Córdoba nos recibió con 41 grados, pero con una tranquilidad muy agradable. Ésa que se respira en las ciudades que ven como sus gentes emigran hacia el veraneo, dejando las calles casi desiertas. Los termometros por encima de los 30 grados y las fechas hicieron que me pareciese una ciudad sin prisas, con un montón de turistas que viven alrededor de una zona de la ciudad, dejando el resto para los oriundos.
Hay dos momentos que me gustaron especialmente. El primero fue contemplar la casa-museo del artista cordobés más famoso de los últimos siglos, don Julio Romero de Torres. Me enamoró la forma de dibujar las miradas de sus musas, pero sin duda lo que me dejó boquiabierto fue una obra que no conocía, la llamada “¡Mira qué bonita era!”. Un velatorio que el propio artista se encontró allá por 1895. Su realismo, los pequeños detalles de esa pintura la convirtieron en una de las más bellas que jamás haya visto.

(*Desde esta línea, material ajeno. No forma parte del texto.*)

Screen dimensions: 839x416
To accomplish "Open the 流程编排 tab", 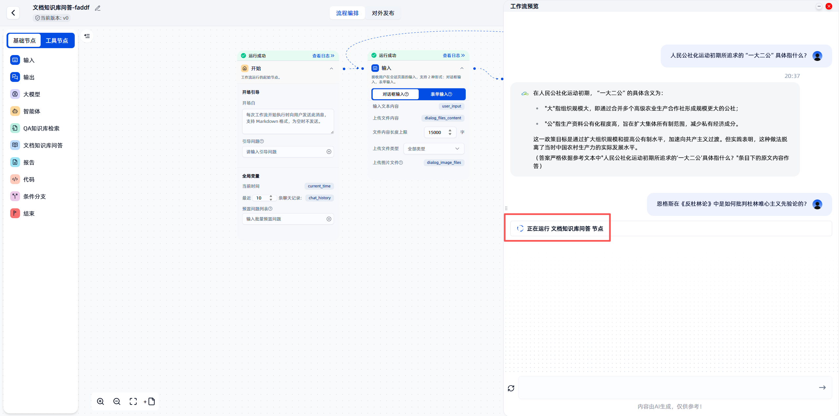I will coord(347,13).
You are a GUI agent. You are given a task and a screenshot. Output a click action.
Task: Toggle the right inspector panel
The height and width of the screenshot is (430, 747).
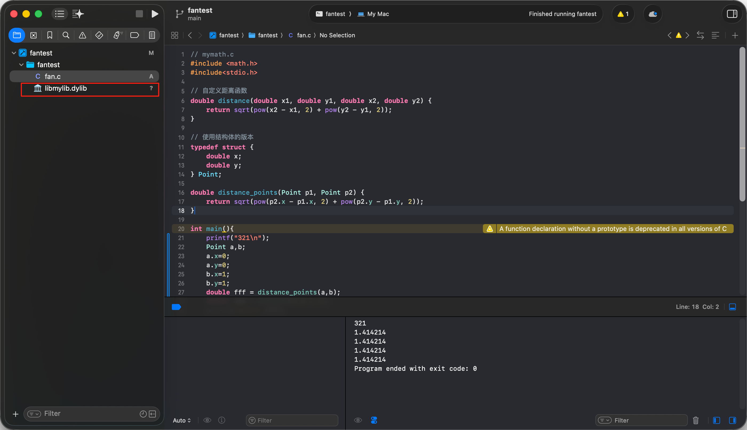click(x=732, y=14)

Otro momento se produjo en nuestra última noche en la ciudad. Cruzamos el puente romano con la intención de hacer unas fotos nocturnas antes de la cena tardía. Tras llegar a la orilla del Campo de la Verdad, nos encontramos otra realidad. Una Córdoba más llana, más rutinaria, con menos mirada hacia el guiri y más hacia los suyos. Nos encontramos un bar, Los Romerillos, que ya habíamos visitado muchos años atrás. Todo seguía igual, como si de repente hubiésemos vuelto a los 90. Un ambiente familiar, con gente que vivía su día a día. En ese momento, mientras esperábamos nuestras raciones, me sentí como en casa. A veces uno disfruta realmente de las pequeñas cosas, y ése fue un buen ejemplo para mí.

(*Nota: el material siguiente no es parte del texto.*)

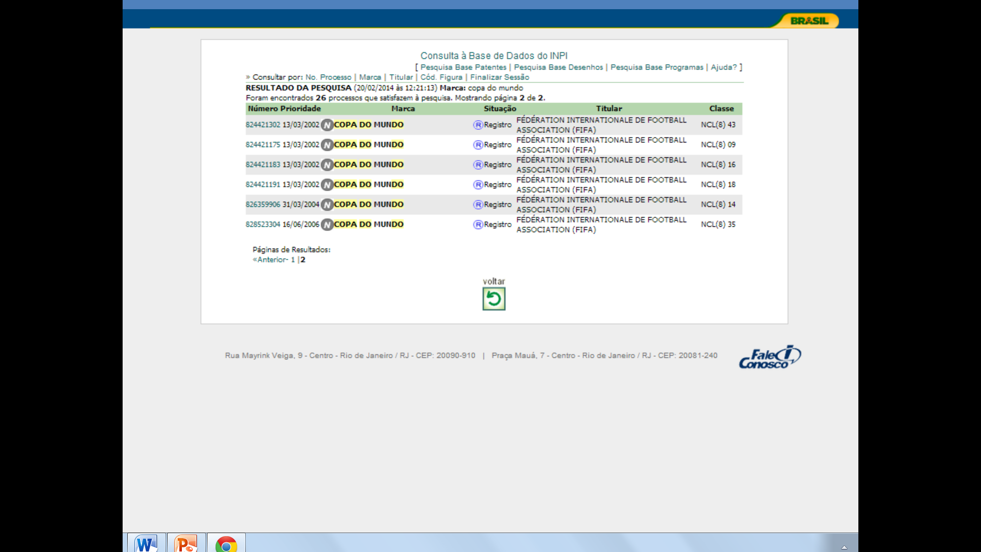
Task: Open the Fale Conosco contact logo
Action: tap(769, 357)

Se nos hizo corto, puesto que pasamos mucho por delante del Gran Capitán y hasta nos dio tiempo a descubrir el mercado de la plaza de la Corredera, que fue como echar la vista al pasado. En el tintero se quedó la Sinagoga y el Alcázar de los Reyes Cristianos. Y Medina Azahara, que nos parecía peligrosa de visitar con semejante calor.

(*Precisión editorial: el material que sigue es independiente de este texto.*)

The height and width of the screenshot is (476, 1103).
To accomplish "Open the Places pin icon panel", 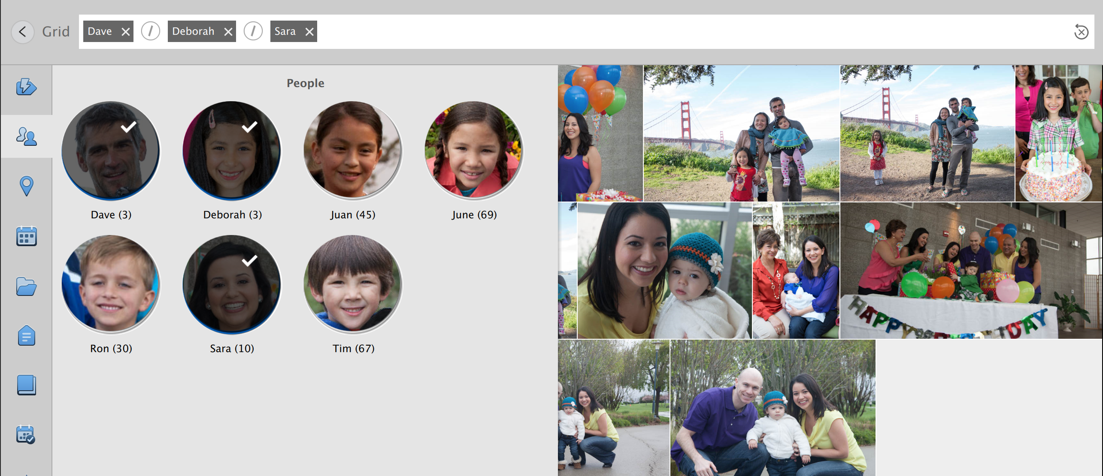I will [x=26, y=186].
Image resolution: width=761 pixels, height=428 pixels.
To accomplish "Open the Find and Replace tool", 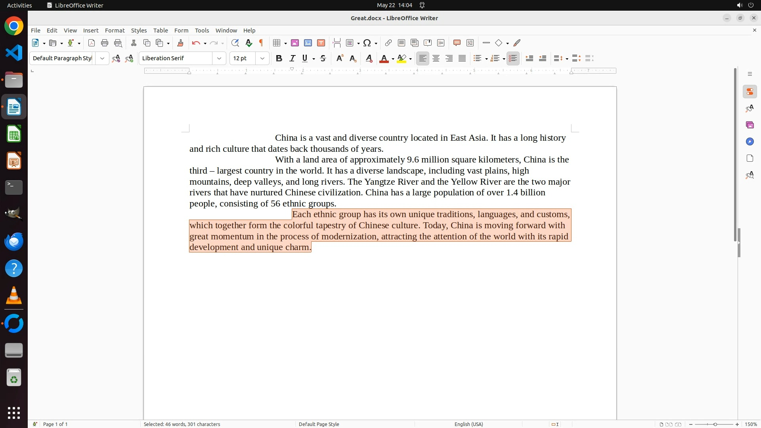I will coord(235,43).
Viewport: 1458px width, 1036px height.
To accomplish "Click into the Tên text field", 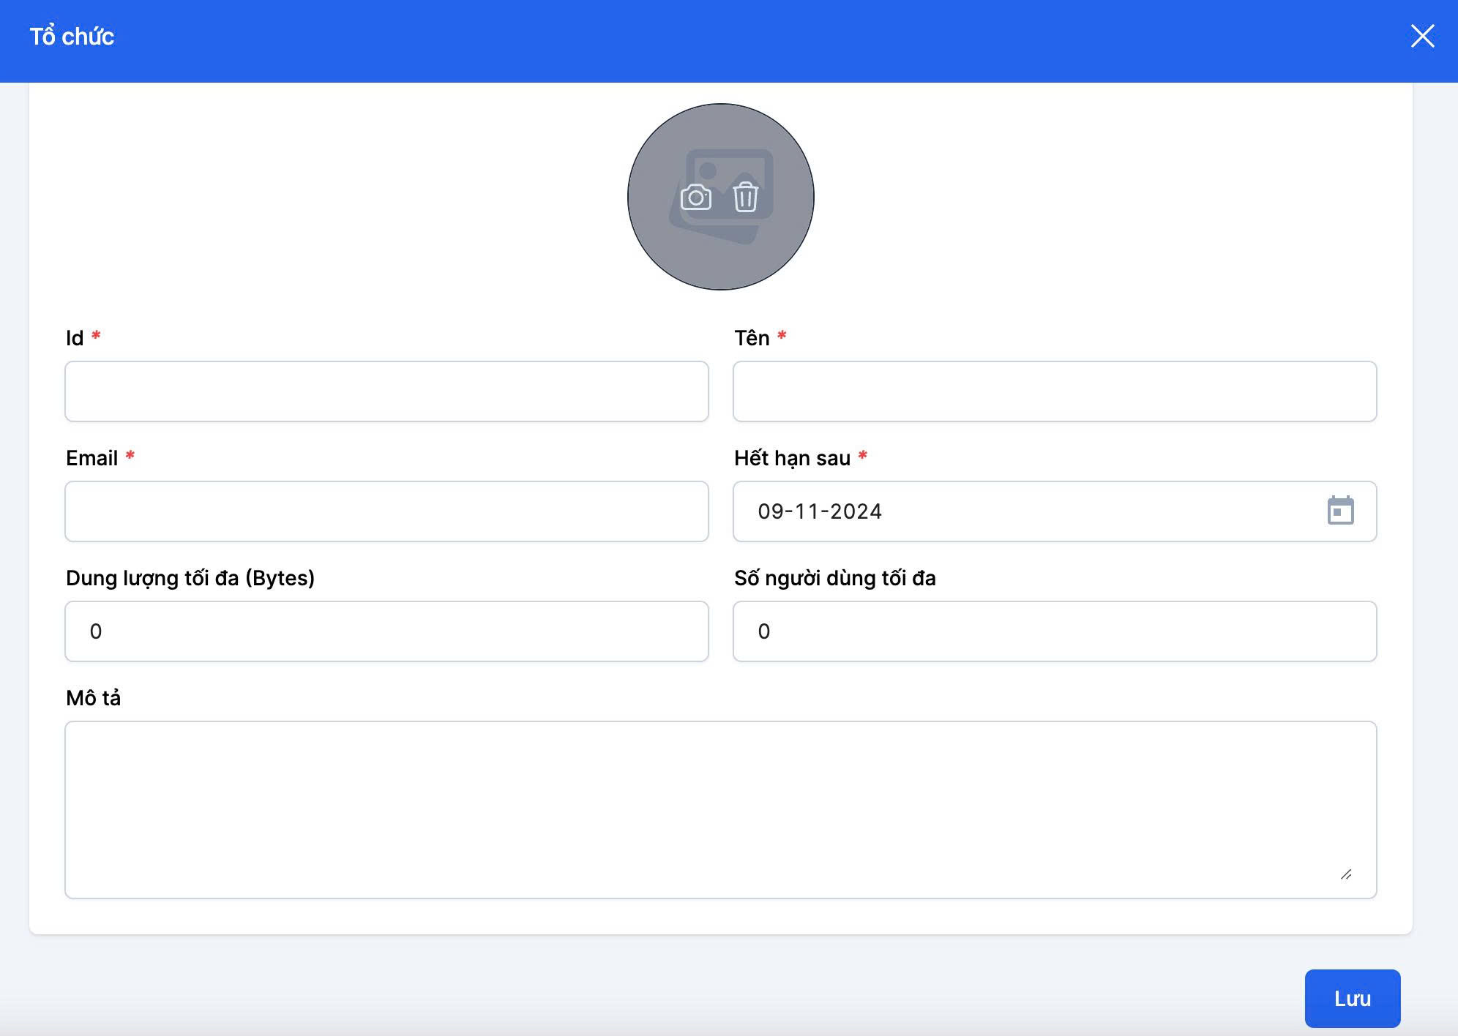I will (x=1054, y=391).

Cuando nos subimos al autobús rumbo a Lucena, supe que algún día volvería a Córdoba. Quiero volver a ver la mezquita, sentarme en aquella terraza del Campo de la Verdad y pedir unos flamenquines y perderme por las callejuelas. Habrá que volver un mes de mayo, lo exigen esos patios tan bellos. Habrá que volver a disfrutar de aquella ciudad, de su gente, de sus maravillosos rincones. Habrá que volver.